February 27, 2006

Should That Be Explainable Infant Death Syndrome Now?

A three-year study in the medical examiner's office in Detroit shows that most cases of SIDS can be attributed to accidental suffocation. The findings are based on a researcher visiting the locations of 209 SIDS-related deaths and asking parents/caregivers to use a doll to demonstrate the positions they left and found the baby in.

Although 23% of cases were initially reported as asphyxiation, position analysis indicated the rate was much higher, around 85%. Babies were typically found face down and/or with their face covered by excessive bedding or a pillow. 53% of cases [111} occurred in an adult bed, and 12% [25] occurred on sofas.

The Guardian reports that in just over half the cases, adults were sharing the bed or sofa, but it's not clear if that's half bed/sofa cases [e.g., 68] or half the total [e.g. 105]. If it's the latter, then that's over 77% of the co-sleeping cases, which would be a real red flag. However the detailed numbers shake out, though the importance of not putting a kid to sleep face down and of clearing out all soft, smushy, or loose bedding seems pretty clear.

So far, unfortunately, these results aren't yet published. One of the lead researchers, Dr, Melissa Pasquale-Styles, just presented the study Saturday morning at the Kids Pathology session of the American Academy of Forensic Sciences annual meeting in Seattle. The paper was titled, "Infant Position and the Assessment of Risk Factors for Asphyxia: A Review of 209 Sudden Unexpected Infant Deaths."

Other talks more likely to come soon to a CSI episode near you: "Is Your Daughter Trolling for Pedophiles On The Internet?", "Death by Radio-Controlled Helicopter," and of course, "Killer Hairdryer," which has already been optioned by Paramount.

Most cot deaths due to accidental suffocation, says US study
AAFS 2006: "See you in Seattle!" [aafs.org]
Previously: Coming out of the co-sleeping closet
Other SIDS-related posts, including the JPMA's work for the all-powerful crib bumper lobby


Careful with the numbers -- by definition, since these are all post-mortem investigations, it's 100% of the co-sleeping cases.

The 77%-or-50% number is the answer to the question "how many of *these* infant-mortality cases involved co-sleeping", not what percentage of co-sleeping cases resulted in death, yeah?

Without knowing the *total* number of babies who in the area covered by this study and the percentage of those who co-sleep, it's hard to make meaningful statistical comparisons about that kind of thing.
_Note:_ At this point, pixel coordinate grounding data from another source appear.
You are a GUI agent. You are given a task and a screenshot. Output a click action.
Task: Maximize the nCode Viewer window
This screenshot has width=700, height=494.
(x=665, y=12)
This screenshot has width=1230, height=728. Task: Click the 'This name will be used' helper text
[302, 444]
If more people are co-sleeping than not, then 50-or-77% may sound scary but co-sleeping risk could actually be _lower_ then the general incidence. Or conversely, if there's only, like, 1000 co-sleepers total in all of Wayne County Michigan (population 2.1 million), this'd definitely be a huge red flag.

[good point, The study is actually about determining the causes of specific sleep-related accidental deaths. But the Guardian reporter--and now I, too--both show how easy it is to extrapolate that into "musts" and "shoulds" for parenting. Of course, One co-sleeping bugaboo (sic) that the reporter mentioned without any stats is this "parents roll over and suffocate their kid" scenario. The real solution to preventing all those deaths could be "don't drink yourself blind when your baby's next to you," but would that ever show up in this data? -ed.]
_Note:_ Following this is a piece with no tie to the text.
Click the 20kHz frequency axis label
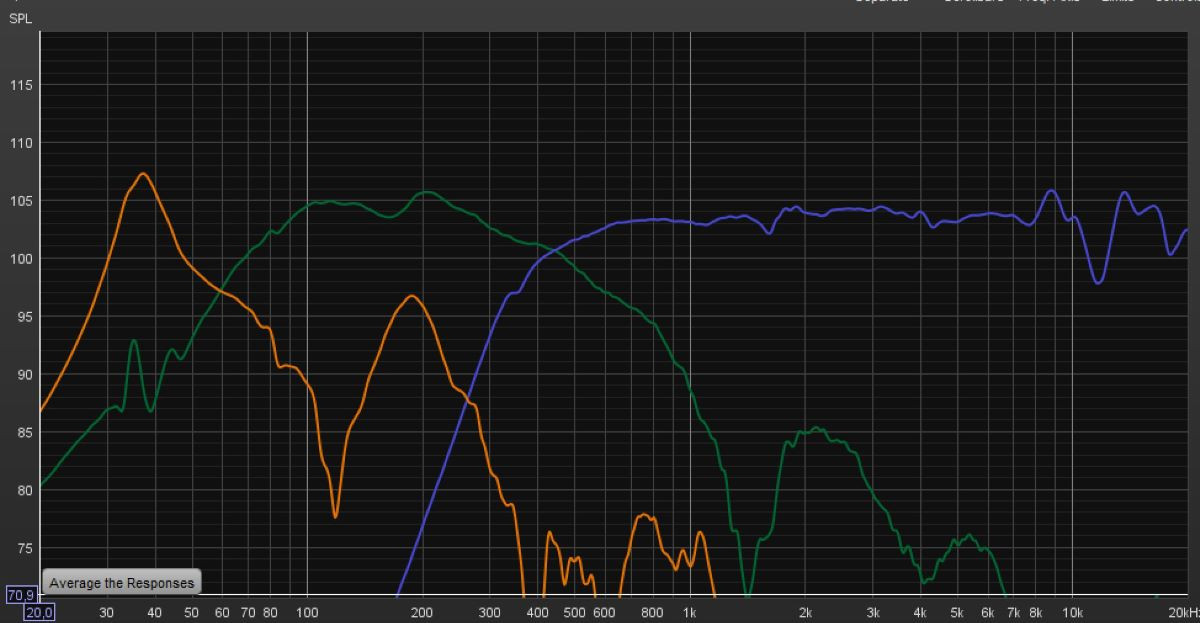Viewport: 1200px width, 623px height. pos(1182,612)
As comforting as it would be to blame SIDS on suffocation (we could actually do something about it), stories like this make it clear we have a bigger problem.

[or a smaller, but no less dire problem. The Detroit ME's office cut the no. of SIDS-deaths from 34 to 2 in 2004, but that still means that there are unexplained deaths out there. If anything, clearing out mis-diagnosis and misreporting should help focus research efforts. -ed.]

in new zealand it seems they have gotten positive results from "mattress wrapping" a.k.a. protecting an infant from the heavy toxic gasses which are released by common mold mixing with the chemicals in a conventional mattress.

i posted about that mattress wrapping theory moving us closer to "explainable" infant death syndrome here.

might also just be a case of parents going to great lengths to *feel* they have protected their kid even though they really can't. who knows?

[hm, online references to that mattress-wrapping thing are long on echo-chamber-like, vague conclusions and short on specific data, never mind scientific method. Where's the data of how many bedwrappers there are in NZ? "many" and "a lot" don't count. You can't make claims using statistical sampling without providing info on the sample. And by 'you' I mean the NZ bedwrapping lobby, of course. -ed.]

And then you go to a country where co-sleeping is the rule, and SIDS is often literally unheard of. I too would love to know how many of the co-sleeping deaths in this study involved either alcohol or morbid obesity, but I highly doubt that either data were recorded.

[a 2002 NZ study did show a high correlation between co-sleeping and mothers smoking as risk factors for SIDS. While a co-sleeping culture like Japan had very low rates. And low smoking rates, too. -ed.]